KUALA LUMPUR: Malaysian financial institutions should strengthen their due diligence procedures for corporate remittances in line with existing regulations under the Anti-Money Laundering, Anti-Terrorism Financing and Proceeds of Unlawful Activities Act (AMLATFPUAA) 2001.
Anti-money laundering and counter-financing of terrorism expert Muhamad Nazri Shaidon said Section 16 of AMLA places a clear obligation on banks to perform proper customer due diligence, especially when handling corporate remittances.
With nearly a decade of experience in Bank Negara Malaysia’s (BNM) Financial Intelligence and Enforcement Department, Muhamad Nazri said that while ‘Know Your Customer’ (KYC) requirements are standard across the financial sector, the depth and effectiveness of implementation vary significantly among institutions.

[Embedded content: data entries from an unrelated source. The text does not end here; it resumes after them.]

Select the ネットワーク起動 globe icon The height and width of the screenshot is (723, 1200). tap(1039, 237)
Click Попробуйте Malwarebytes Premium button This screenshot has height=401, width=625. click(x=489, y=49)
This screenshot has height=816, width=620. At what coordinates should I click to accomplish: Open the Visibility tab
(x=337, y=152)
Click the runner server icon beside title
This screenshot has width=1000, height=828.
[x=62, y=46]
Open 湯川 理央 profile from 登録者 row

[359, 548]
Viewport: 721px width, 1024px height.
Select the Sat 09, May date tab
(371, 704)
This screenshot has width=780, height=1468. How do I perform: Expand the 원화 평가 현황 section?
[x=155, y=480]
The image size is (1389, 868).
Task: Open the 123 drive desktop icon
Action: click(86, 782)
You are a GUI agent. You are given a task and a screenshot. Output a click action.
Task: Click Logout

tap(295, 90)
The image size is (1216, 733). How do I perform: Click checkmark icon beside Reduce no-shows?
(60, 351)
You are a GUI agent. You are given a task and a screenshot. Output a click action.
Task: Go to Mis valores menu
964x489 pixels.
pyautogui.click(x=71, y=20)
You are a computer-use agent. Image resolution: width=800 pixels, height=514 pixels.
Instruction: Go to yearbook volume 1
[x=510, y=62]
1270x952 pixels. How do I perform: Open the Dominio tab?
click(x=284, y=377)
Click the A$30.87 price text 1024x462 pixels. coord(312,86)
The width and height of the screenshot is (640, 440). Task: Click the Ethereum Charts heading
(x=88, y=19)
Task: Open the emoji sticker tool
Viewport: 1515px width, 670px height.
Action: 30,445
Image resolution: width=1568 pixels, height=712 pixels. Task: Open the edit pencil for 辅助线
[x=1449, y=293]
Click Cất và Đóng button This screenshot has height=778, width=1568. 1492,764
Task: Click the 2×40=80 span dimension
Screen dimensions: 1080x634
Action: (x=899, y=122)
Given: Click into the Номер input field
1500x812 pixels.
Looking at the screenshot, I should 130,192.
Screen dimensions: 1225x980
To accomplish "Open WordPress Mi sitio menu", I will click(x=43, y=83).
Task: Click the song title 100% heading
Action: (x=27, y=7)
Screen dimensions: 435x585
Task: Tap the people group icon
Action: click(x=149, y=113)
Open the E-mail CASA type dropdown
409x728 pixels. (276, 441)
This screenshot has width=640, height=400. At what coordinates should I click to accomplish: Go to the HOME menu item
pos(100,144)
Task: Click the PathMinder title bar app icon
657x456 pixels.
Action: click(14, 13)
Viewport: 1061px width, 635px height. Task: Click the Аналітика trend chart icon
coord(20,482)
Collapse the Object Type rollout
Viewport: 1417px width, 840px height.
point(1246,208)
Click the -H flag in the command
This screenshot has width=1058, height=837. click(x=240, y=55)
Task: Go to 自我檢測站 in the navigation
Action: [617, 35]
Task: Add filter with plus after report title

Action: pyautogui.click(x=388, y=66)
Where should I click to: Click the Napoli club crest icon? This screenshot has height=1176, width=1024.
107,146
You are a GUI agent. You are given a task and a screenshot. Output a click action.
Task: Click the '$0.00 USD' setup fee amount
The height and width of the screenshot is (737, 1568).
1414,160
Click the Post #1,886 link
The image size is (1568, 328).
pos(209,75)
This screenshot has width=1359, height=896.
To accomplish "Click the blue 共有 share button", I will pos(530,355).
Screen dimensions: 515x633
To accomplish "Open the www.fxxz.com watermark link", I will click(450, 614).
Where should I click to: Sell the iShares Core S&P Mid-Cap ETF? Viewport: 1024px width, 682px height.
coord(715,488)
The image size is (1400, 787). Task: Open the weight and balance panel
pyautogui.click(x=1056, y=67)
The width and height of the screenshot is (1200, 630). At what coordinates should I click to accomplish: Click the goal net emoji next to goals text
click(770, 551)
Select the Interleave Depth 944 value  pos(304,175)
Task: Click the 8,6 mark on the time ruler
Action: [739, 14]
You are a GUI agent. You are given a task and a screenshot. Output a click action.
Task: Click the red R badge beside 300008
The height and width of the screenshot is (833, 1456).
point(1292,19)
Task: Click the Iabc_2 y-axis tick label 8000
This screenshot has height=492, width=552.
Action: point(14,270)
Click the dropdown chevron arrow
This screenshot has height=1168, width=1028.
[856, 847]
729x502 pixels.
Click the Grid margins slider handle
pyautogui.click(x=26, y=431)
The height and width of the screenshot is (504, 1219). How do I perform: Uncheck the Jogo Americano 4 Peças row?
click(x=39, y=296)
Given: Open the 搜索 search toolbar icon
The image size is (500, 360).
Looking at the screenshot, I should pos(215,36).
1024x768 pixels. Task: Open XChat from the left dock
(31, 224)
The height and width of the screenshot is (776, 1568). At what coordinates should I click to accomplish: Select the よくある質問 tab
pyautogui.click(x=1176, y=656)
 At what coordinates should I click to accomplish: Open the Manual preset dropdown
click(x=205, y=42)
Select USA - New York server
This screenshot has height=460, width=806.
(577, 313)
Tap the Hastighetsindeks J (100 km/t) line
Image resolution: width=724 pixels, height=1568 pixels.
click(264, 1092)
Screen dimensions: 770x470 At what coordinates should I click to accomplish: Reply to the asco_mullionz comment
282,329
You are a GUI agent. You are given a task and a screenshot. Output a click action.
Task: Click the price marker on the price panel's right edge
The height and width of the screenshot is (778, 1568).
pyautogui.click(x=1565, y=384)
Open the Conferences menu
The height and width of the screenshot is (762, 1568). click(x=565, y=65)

“Effective KYC is not a checkbox exercise. Banks must actively verify customer information to ensure it aligns with declared business activities,” he told Bernama recently.
Muhamad Nazri, who is also an anti-money laundering trainer and practitioner, noted that financial institutions are required to screen corporate clients and their associated individuals against various sanctions lists and blacklists.
“This is particularly critical for clients identified as high-risk. For high-risk customers, enhanced due diligence (EDD) is necessary. These include individuals or entities linked to politically exposed persons (PEPs), complex ownership structures, high-risk industries such as gambling, defence, registered estate agents, dealers in precious metals or precious stones (DPMS), and professional service providers such as lawyers and accountants,” he said.
Muhamad Nazri added that clients linked to adverse media reports may also fall under a high-risk classification, warranting a deeper scrutiny of their background, source of funds, and ongoing transactional behaviour.
“Banks must also clearly understand the nature and purpose of the business relationship and ensure that all transaction activities are consistent with the customer’s established risk profile.
“Accurate identification of beneficial owners, defined as individuals who directly or indirectly control 25 per cent or more of the entity, is essential. Where irregularities or suspicions arise, banks are required to promptly submit a suspicious transaction report (STR) to BNM, in accordance with regulatory obligations,” he said.